Exercise instructions
Copy out the records below from the line with "Open the 陈雄 name link" through the end of the records, leaving out the pictures.

Data extracted from a collection:
------------------------

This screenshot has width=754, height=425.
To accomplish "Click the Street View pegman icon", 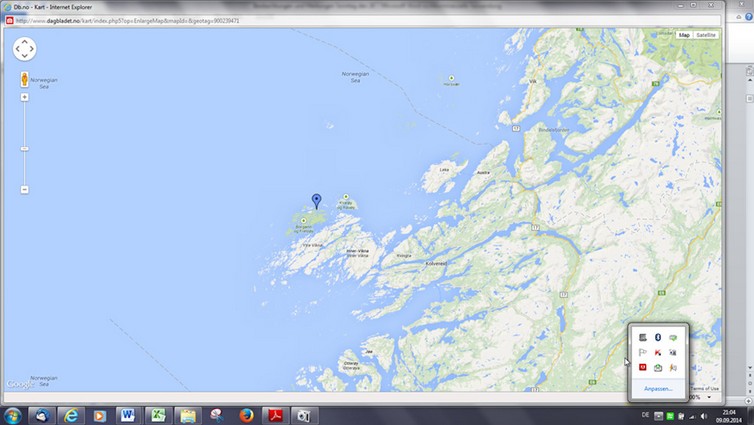I will click(25, 79).
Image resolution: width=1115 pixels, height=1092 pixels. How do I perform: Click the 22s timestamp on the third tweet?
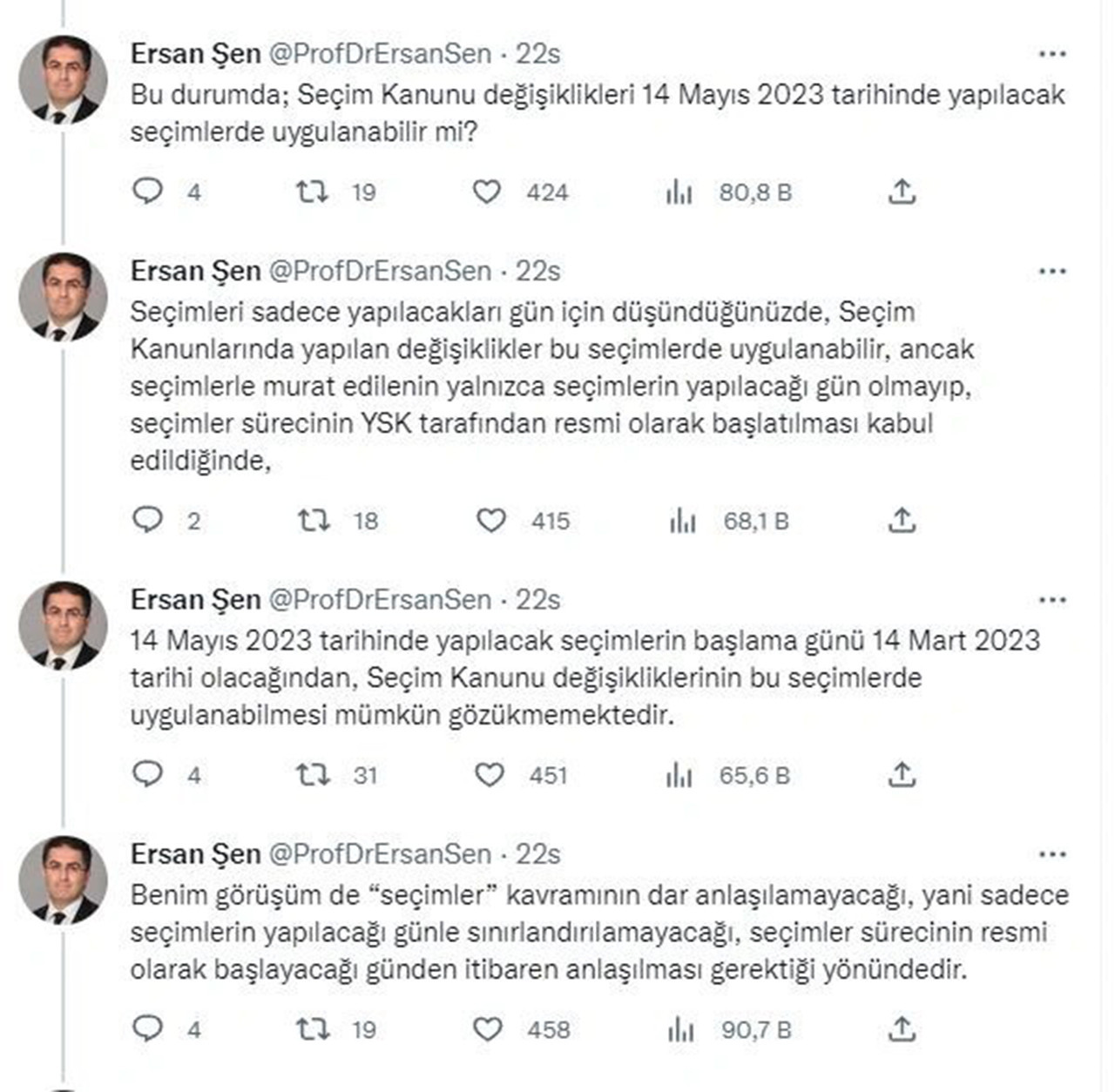coord(537,600)
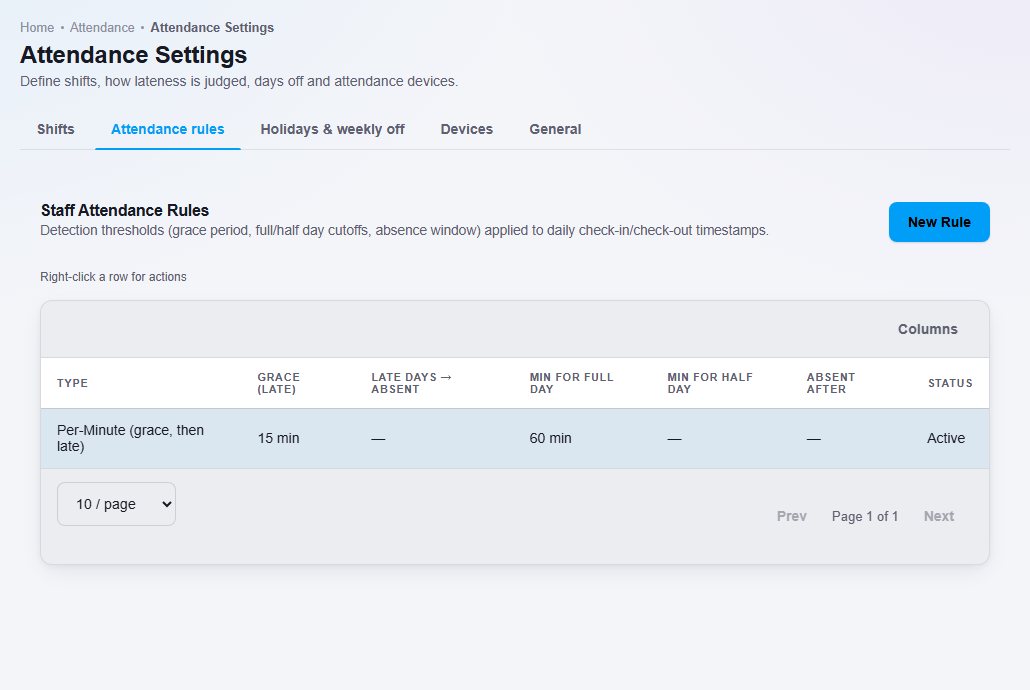The height and width of the screenshot is (690, 1030).
Task: Sort by Grace (Late) column header
Action: click(279, 383)
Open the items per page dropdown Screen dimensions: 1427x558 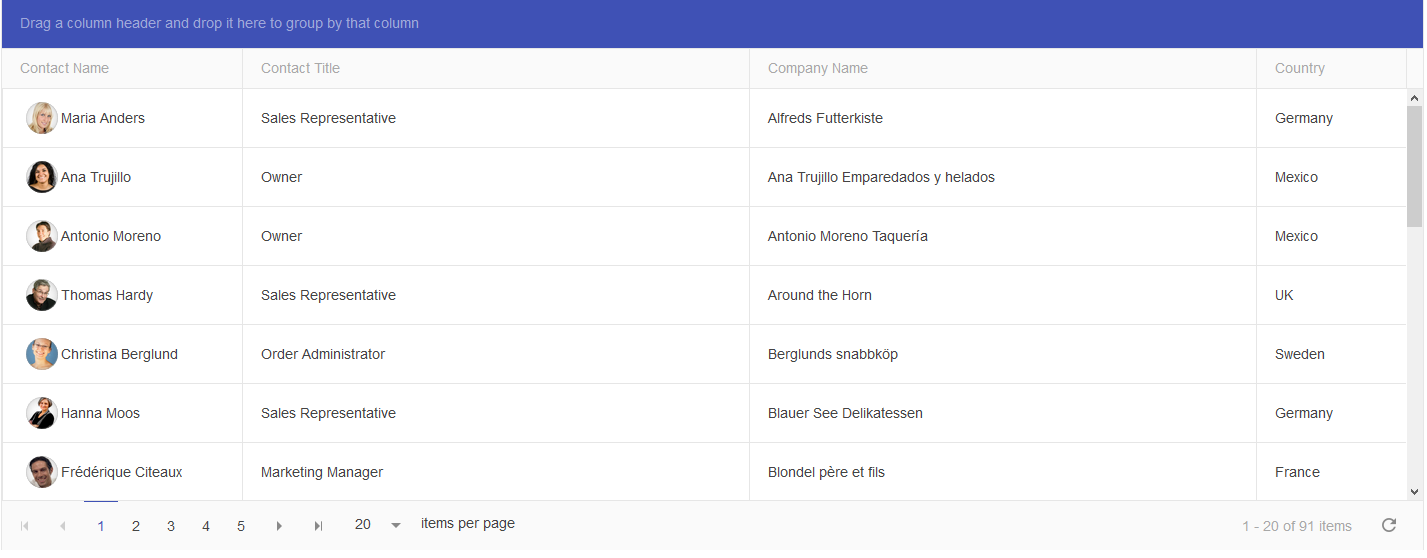(x=395, y=525)
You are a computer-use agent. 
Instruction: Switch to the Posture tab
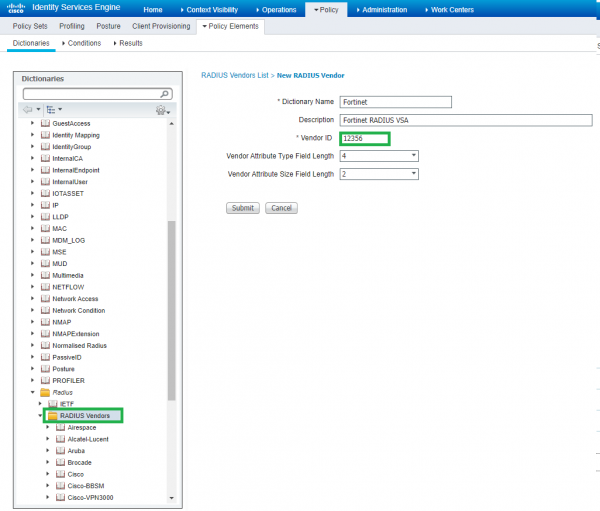click(x=107, y=26)
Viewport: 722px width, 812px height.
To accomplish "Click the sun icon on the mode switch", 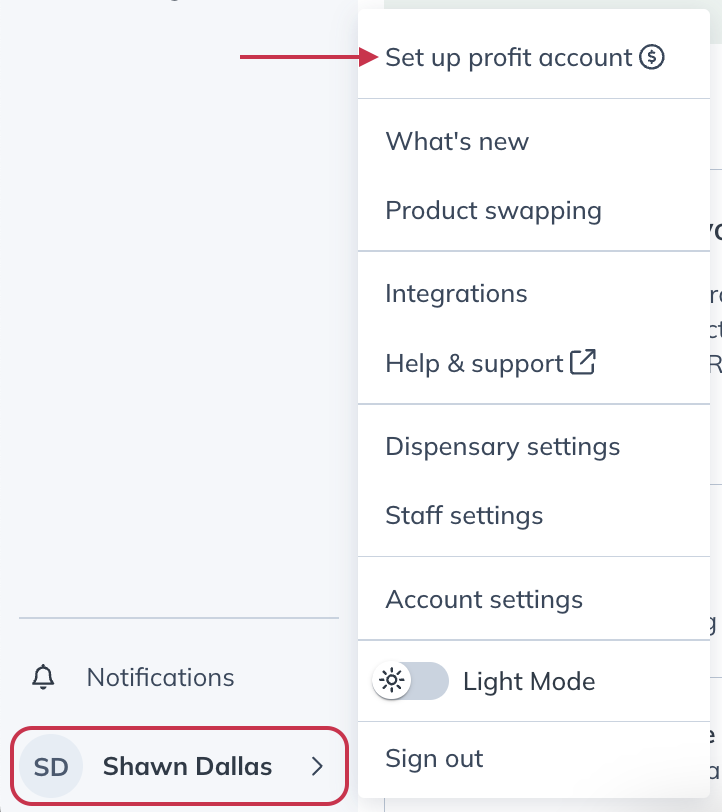I will (x=392, y=680).
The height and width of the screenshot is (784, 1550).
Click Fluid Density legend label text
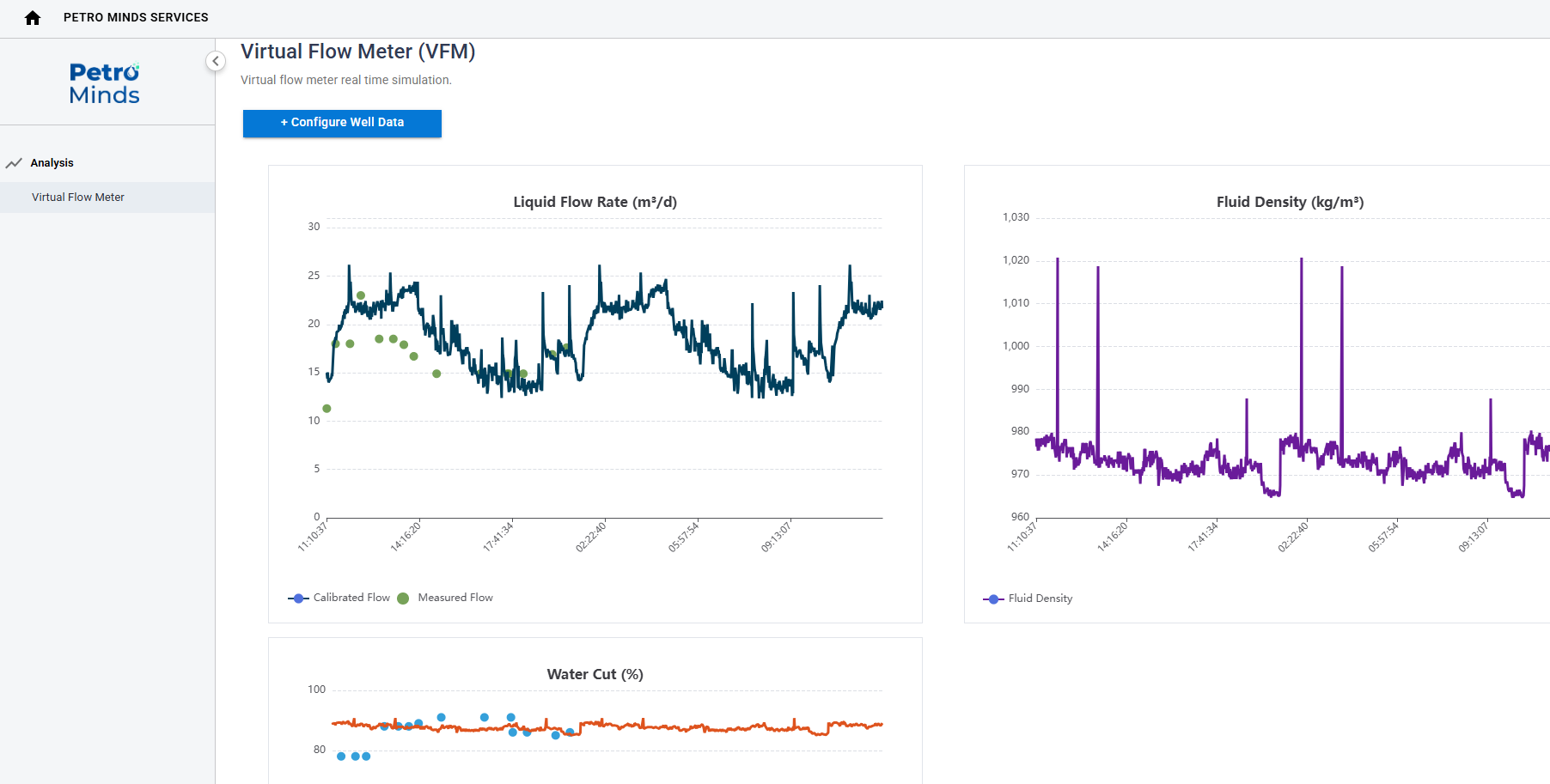1040,599
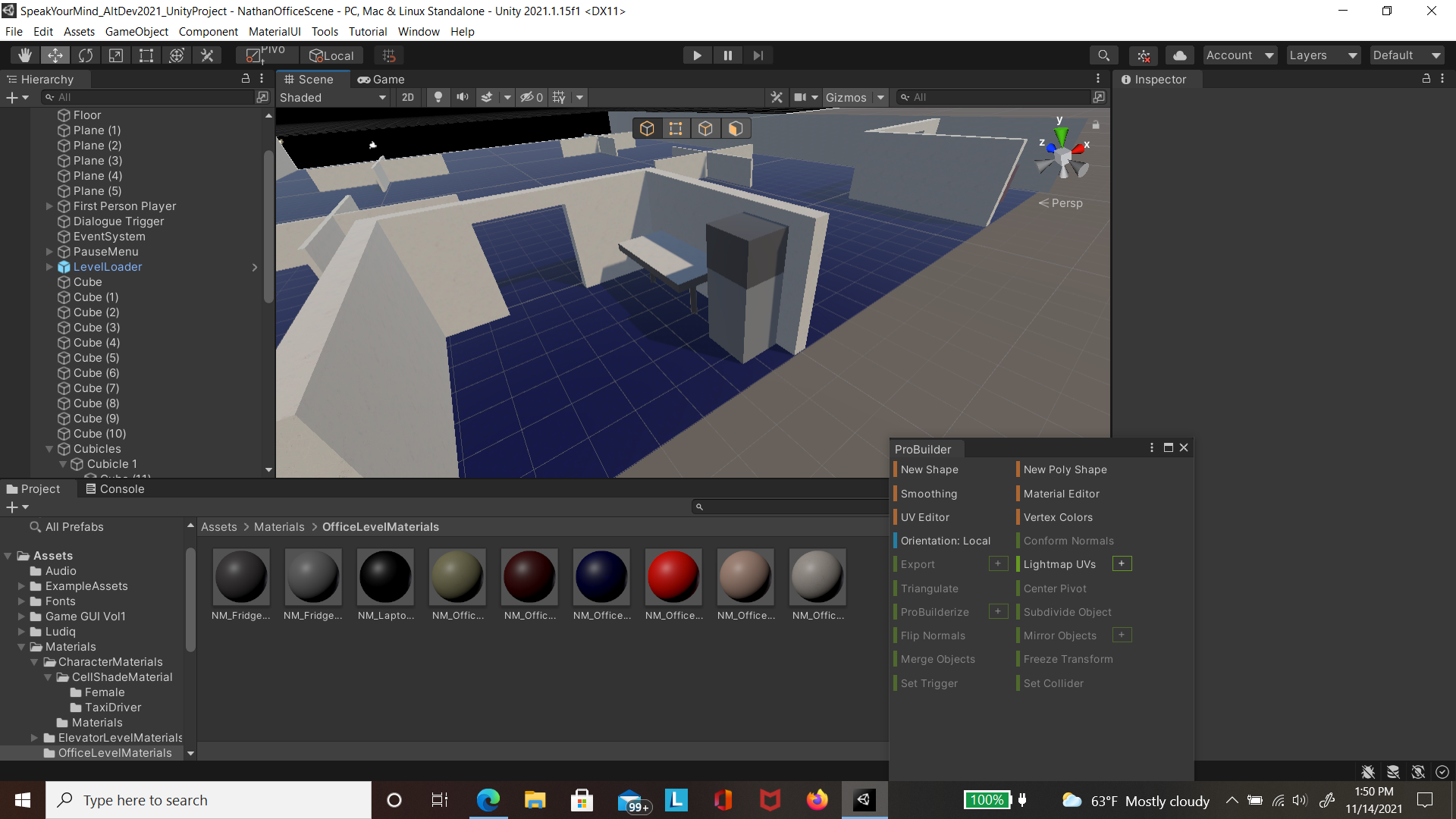
Task: Expand First Person Player in Hierarchy
Action: pyautogui.click(x=49, y=206)

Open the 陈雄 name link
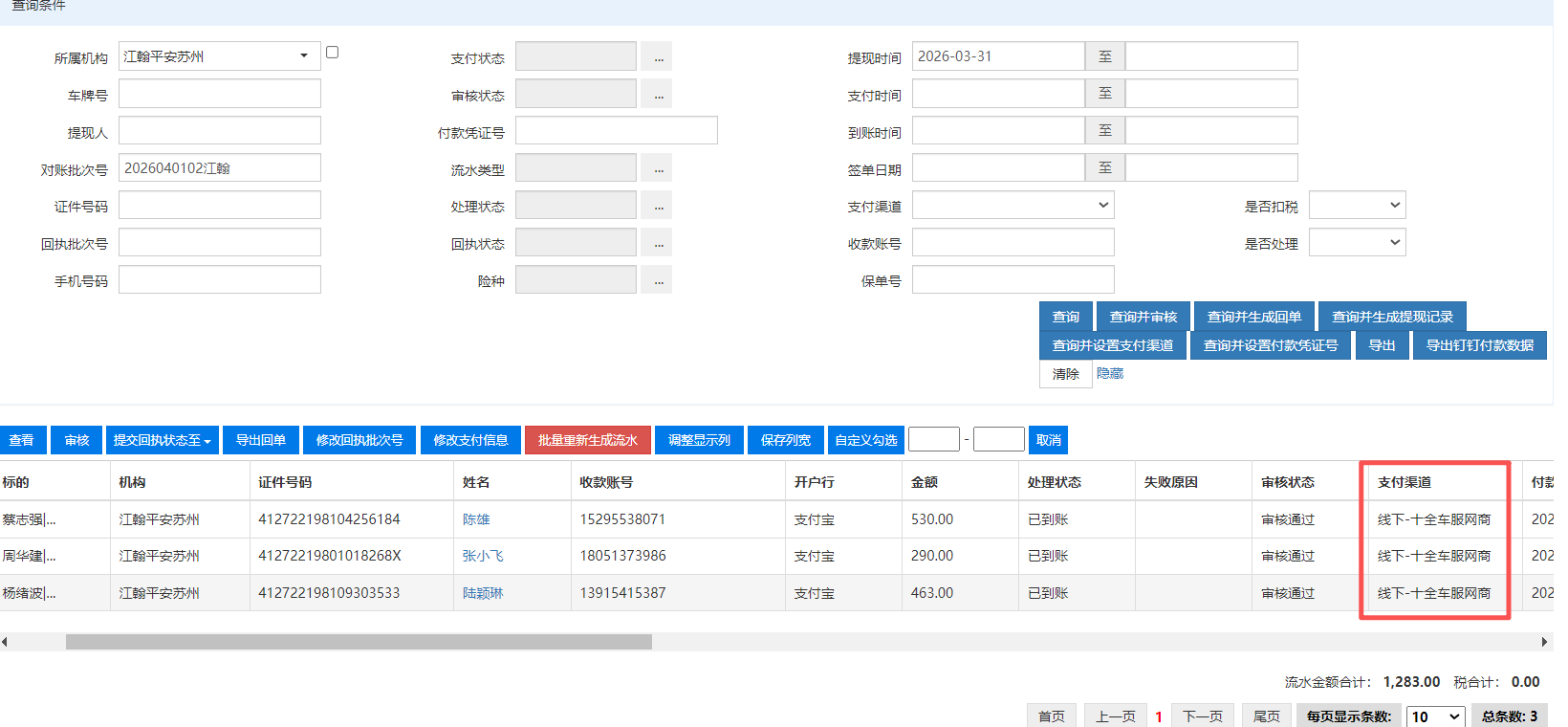[x=476, y=519]
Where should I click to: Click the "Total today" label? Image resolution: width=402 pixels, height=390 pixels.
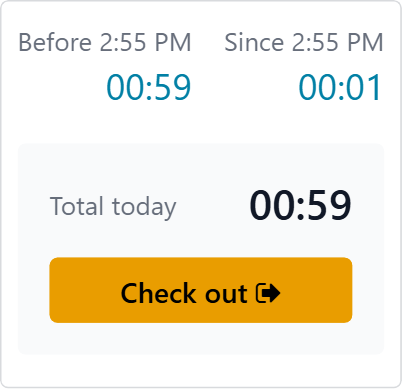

------------------------

Full solution
Open the 陈雄 name link
[x=476, y=519]
Where should I click to: Click the "Total today" label? Image resolution: width=402 pixels, height=390 pixels.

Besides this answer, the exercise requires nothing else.